Activity: Look through the records below, and copy out every line that holds the string "size".

Records from a data collection:
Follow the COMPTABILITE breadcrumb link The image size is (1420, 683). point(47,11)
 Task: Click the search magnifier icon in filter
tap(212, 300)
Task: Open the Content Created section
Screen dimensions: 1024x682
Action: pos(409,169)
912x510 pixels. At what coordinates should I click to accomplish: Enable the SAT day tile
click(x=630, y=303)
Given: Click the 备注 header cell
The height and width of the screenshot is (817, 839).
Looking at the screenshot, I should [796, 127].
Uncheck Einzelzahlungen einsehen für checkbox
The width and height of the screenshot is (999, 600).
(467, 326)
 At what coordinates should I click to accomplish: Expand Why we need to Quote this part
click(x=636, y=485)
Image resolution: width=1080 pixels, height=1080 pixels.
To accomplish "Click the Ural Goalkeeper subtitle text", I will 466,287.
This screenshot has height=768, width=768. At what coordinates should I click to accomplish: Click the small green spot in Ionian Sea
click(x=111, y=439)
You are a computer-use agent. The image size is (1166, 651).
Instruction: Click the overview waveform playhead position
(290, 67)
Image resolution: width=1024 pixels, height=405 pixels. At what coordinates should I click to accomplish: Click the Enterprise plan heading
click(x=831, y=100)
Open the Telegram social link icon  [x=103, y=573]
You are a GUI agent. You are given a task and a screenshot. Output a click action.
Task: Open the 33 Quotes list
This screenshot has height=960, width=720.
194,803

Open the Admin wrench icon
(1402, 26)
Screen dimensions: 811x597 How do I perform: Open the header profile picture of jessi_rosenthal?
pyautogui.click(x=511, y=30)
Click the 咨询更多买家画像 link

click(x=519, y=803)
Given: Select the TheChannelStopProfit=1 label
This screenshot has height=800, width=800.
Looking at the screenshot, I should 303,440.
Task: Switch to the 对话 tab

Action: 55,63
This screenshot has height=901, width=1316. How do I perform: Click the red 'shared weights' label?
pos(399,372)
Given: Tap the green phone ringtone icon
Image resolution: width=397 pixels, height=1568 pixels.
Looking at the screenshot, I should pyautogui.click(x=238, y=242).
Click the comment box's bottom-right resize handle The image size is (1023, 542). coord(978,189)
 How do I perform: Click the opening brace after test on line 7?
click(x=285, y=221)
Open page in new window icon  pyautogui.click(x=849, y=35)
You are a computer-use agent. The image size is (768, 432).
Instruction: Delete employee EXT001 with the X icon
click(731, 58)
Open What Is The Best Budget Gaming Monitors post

Result:
Follow the COMPTABILITE breadcrumb link The image size is (1420, 683). point(47,11)
You are a computer-use agent. The image size is (1166, 651).
Click the comment box's bottom-right resize handle The image size is (1023, 542). coord(978,189)
You are a computer-use agent. The image size is (768, 432).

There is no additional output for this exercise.